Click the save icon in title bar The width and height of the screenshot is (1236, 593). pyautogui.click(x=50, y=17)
* * *
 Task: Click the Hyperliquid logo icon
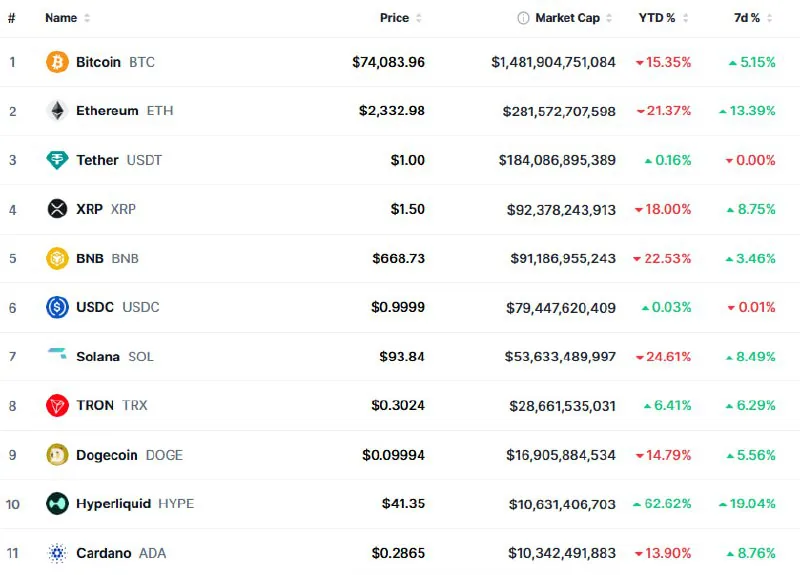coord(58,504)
* * *
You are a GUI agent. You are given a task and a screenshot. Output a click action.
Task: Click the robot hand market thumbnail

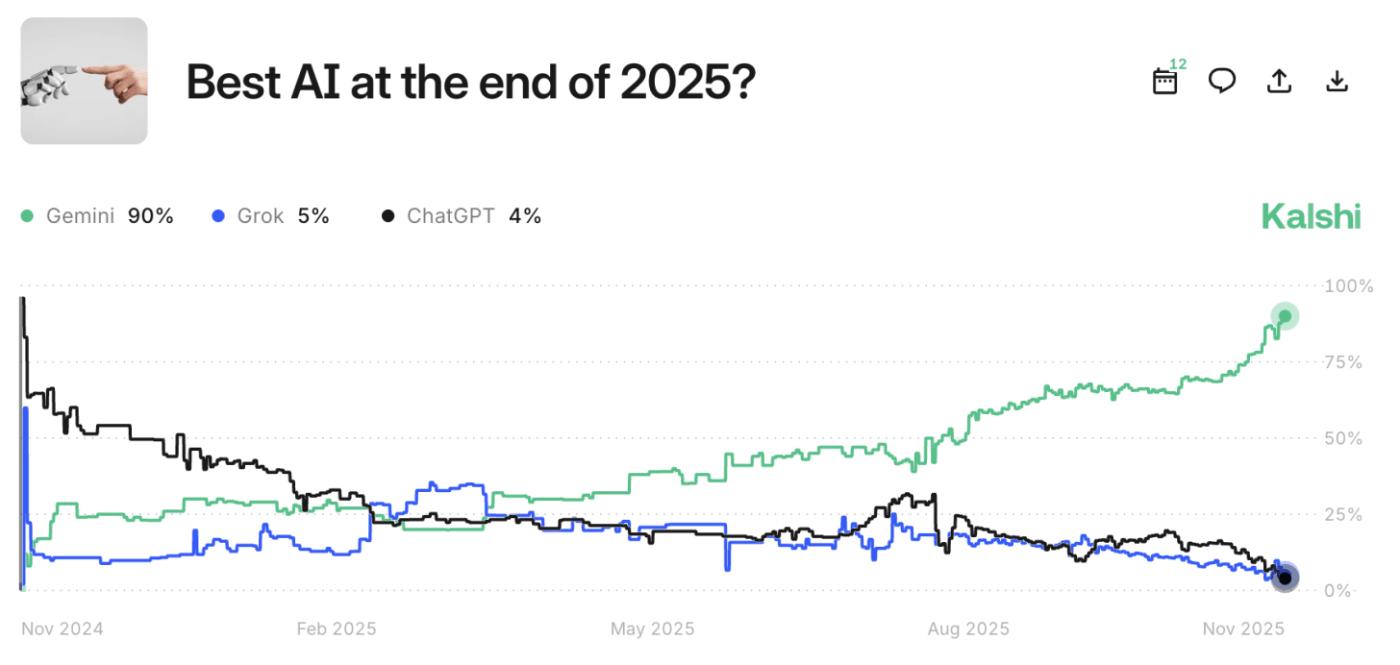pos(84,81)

Your objective:
Copy every line where the word "screenshot" is present in the entries above.

Answer box:
Click the save icon in title bar The width and height of the screenshot is (1236, 593). pyautogui.click(x=50, y=17)
You are a GUI agent. You are given a task and a screenshot. Output a click action.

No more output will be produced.